Complete the following
1. In the passage on Vannius, during which years did he rule?
2. Write a continuation of the passage on Vannius, starting after its last sentence.

Text block
Vannius (flourished in 1st century AD) was the king of the Germanic tribe Quadi.

According to The Annals of Tacitus, Vannius came to power following the defeat of the Marcomannic King Catualda by the Hermunduri King Vibilius, establishing the Kingdom of Vannius (regnum Vannianum). It was the first political unit in the area that is now Slovakia. Vannius was a client king of the Roman Empire and ruled from 20 AD to 50 AD. Tacitus writes that he was "renowned and popular with his countrymen," but after a long reign, he "became a tyrant, and the enmity of neighbours, joined to intestine strife, was his ruin." Joined by Vangio and Sido, sons of a sister of Vannius, Vibilius of the Hermunduri again led the deposition. Emperor Claudius, decided to stay out of the conflict, fearing that the Lugii and other Germanic tribes would be attracted by the "opulent realm which Vannius had enriched during thirty years of plunder and tribute."

Material provided
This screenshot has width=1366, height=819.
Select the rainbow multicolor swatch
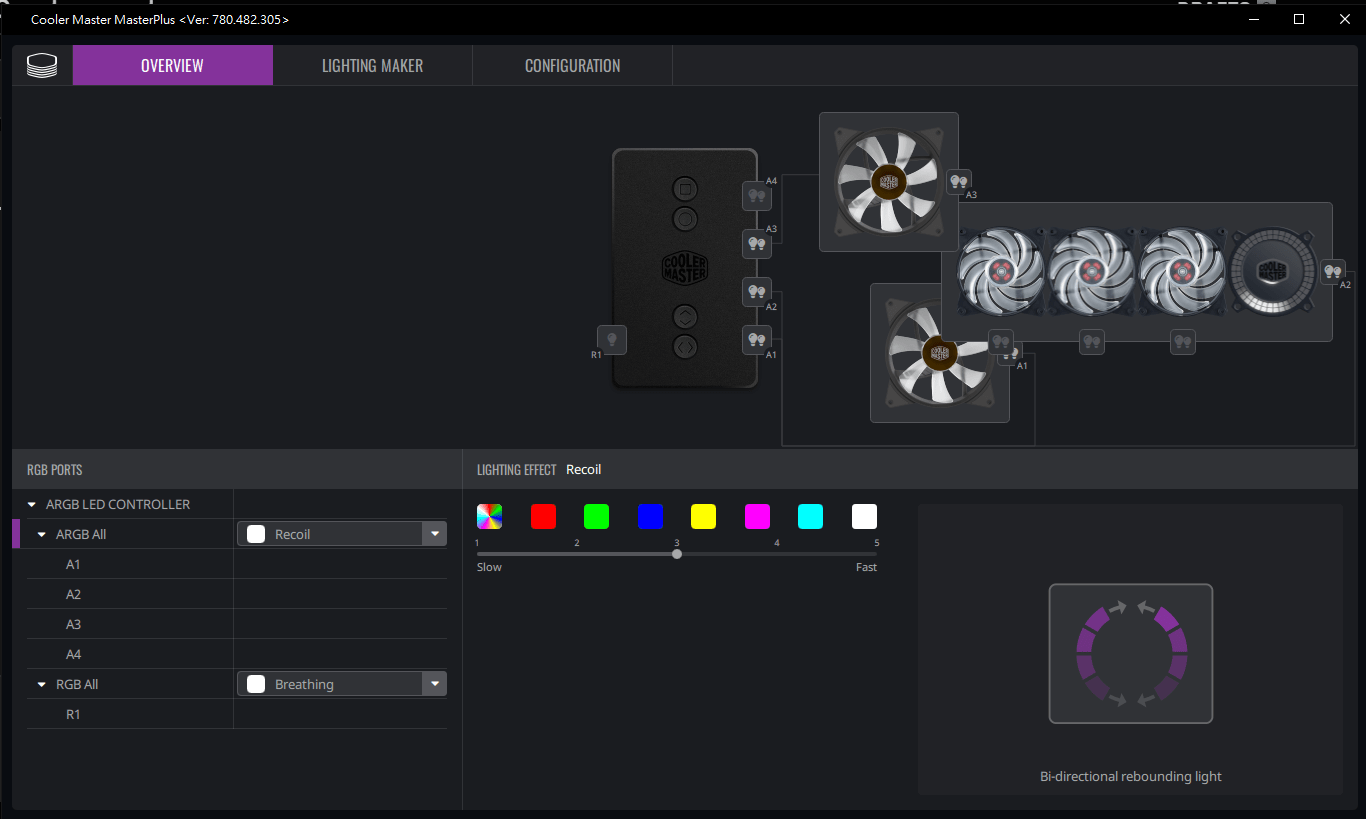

Results of the exercise
1. From 20 AD to 50 AD.

2.
Vannius was easily defeated by the Lugii and the Hermunduri, although he won some credit through being wounded in battle. Vannius managed to flee to his fleet on the Danube, and was awarded lands in Pannonia by Claudius. His realm was subsequently divided between his nephews Vangio and Sido. Tacitus writes that Vangio and Sido were "admirably loyal" to the Romans, but among their subjects, by whom they were "much loved" while seeking to acquire power, they became "yet more hated when they acquired it."